Exceptions do exist: sometimes the consent process or consent documentation is waived by an IRB. Sometimes it is not reasonable to secure assent. Consider, for example, studies conducted with infants who would not understand an investigator’s description of what is expected to happen. The investigators need to engage parents/guardians in consent and then observe the infants for cues as to their willingness to continue—for example, crying is a clear sign that the baby is done participating, assent has ended.

Participant Retention

In longitudinal research, it is critical that study participants remain engaged with the study through all phases of data collection. While participant recruitment is about people initially enrolling, participant retention is about them staying involved over time. Obviously, retention is not an issue in cross-sectional research studies. An important point for investigators to keep in mind is that retention begins with recruitment—retention only happens when study participants decide that the experience continues to be worthwhile.

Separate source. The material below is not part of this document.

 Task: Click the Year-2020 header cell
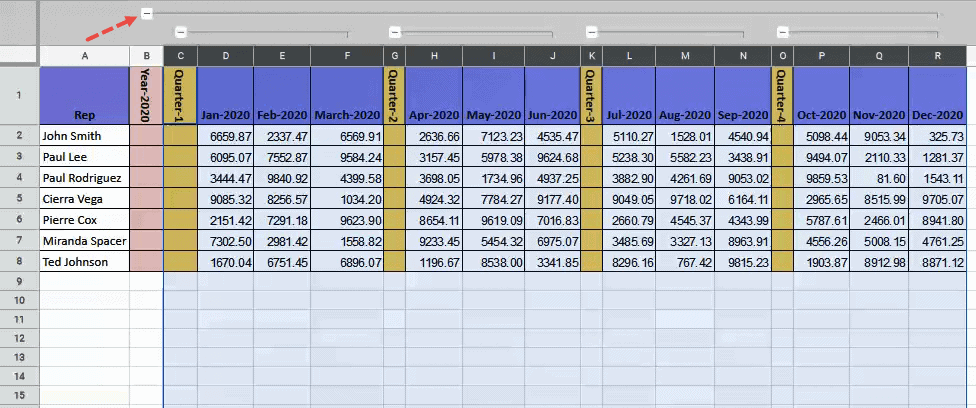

The opposite of participant retention is calledparticipant attrition—people dropping out of a study before completion. The obvious problem with attrition is that the number of participants may drop below the level needed for a strong study design and generalizability from the smaller sample to the population. A less obvious problem is that attrition is seldom a random process. This means that sampling bias may become introduced into the study despite all the care and effort that investigators may have applied in their initial probability random selection. For example, men or persons of color may drop out at a higher rate than women or white participants. The sample at the end of the study is what matters, so minimizing attrition is an important issue for investigators to address. It is costly to replace missing participants—starting over with recruitment and all the data collection efforts that need to be repeated (not to mention paying incentives again). Investigators need to constantly address the question: why would participants WANT to remain involved with the study?

Researchers have demonstrated that the rate of participant attrition tends to be greatest at the start of a study: if someone is going to drop out, this is most probable early on (Begun, Berger, & Otto-Salaj, 2018). That does not mean they will certainly be retained once they are involved in middle and later phases of a study; the dropout rate tends to slow down to more of a trickle as time passes. This means that investigators might engage in their most strenuous, costly retention efforts early on. In addition to making the study protocol interesting and a positive experience for participants, developing good rapport and effective systems for tracking and maintaining contact are critical.

Chapter Summary

This is the final chapter of Module 3. Here you learned about sampling in quantitative research studies, and about participant numbers and heterogeneity (diversity) as important issues in both qualitative and quantitative research. This chapter also discussed aspects of participant recruitment and retention that are important in both qualitative and quantitative studies.